Building a decent PCAP analysis engine has turned out to be a lot of work. Since my last post I decided to scrap the Postgres database and RESTful api design for an Elasticsearch backend. The decision was primarily motivated by how unscalable the entire setup was. Every time I wanted to add a new log I had to create a corresponding model. Initially this seemed simple, but defining constraints became a huge issue. For example, DNS queries sometimes returned hundreds of lines of response data, which would break INSERTs 1 in 10000 times. A schema based backend forced me to define fields for every potential value, but many times only a fraction of the fields were populated, leaving tons of null data in my database. Another issue was the absolute shit, data-transport protocol I improvised. Moving the data from analysis nodes to storage nodes often took twice as long as the actual analysis.

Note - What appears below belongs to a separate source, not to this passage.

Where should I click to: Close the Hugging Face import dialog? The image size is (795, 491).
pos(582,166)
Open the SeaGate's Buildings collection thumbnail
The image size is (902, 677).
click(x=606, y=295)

Switching to an Elastic backend was a huge pain, but ended up being the perfect solution to the unstructured data I was storing. The result payed off as I did not have to define new log sources. Instead the processing nodes translate each extracted log into a a list of dictionaries. Each dictionary represents a row in the log. The result is wrapped in a JSON object, given a type and then stored in an analysis index on my Elastic cluster.
I cut analysis times from 2 minutes to 8 seconds by reading and not skimming the BRO IDS documentation (really important to do that). Up to this point I had assumed BRO operated only in live mode, and did not realize -r would read PCAP files in offline mode, generating logs without reading directly off the network card. Previously I had been using tcpreplay to replay the PCAP over a physical network interface at max speed. This was fairly inefficient, even with PF_RING kernel modules installed the process took almost 2 minutes. I swapped the tcpreplay method with bro -r and could almost instantaneously get results.
Another area I spent a lot of time on was the UI itself. The UI got a complete redesign. During stages of the submission and analysis process the interface rearranges, displaying only relevant information during that stage of the analysis process. When analysis of the PCAP file is completed only the analysis panel and a small tools interface are available. I also incorporated several jQuery-UI widgets to allow drag-drop and resizing of panels.
I took advantage of lobipanel.js’s built in full-screen mode incase a user wants to focus attention on one specific panel.
Another concept I had been experimenting with is that of row-specific tools. The idea being that each row contains data which may constitute further analysis. I decided to categorize each potential cell value as a datatype using various regex patterns. When a user click “tools” on the left of any entry, that row is parsed, and fields which were assigned a datatype are extracted. I then generate a set of tools which can be used provide further information about extracted row-data.
Two row-tools I’ve built so far are a simple IP2Geo tool as well as a whois lookup.
I also plan on adding tools which make it easy to pivot between corresponding connections in various BRO logs (those sharing connection UID).
The last major improvement came with incorporating Suricata into my analysis nodes. BRO is great at extracting protocol information and giving you a good idea of the content of the PCAP file. This provides context and is necessary for any decent PCAP analysis, however out-of-the-box BRO is not very good at telling you if PCAP data contains indicators of malicious activity. Suricata on the other hand uses Emerging Threat signatures and can instantly tell whether or not malicious binaries, suspicious HTTP requests, or other IOCs exist within the capture.
The next steps of the project are around making this tool actually useful. Up to this point I have been capturing a ton of data about individual PCAPs but ultimately throwing the PCAP away once analysis is complete. I want to allow the user to download the PCAP as well as artifacts extracted from it, for this I am considering several large-scale storage options.
Hopefully, my next update will be weeks not months from now.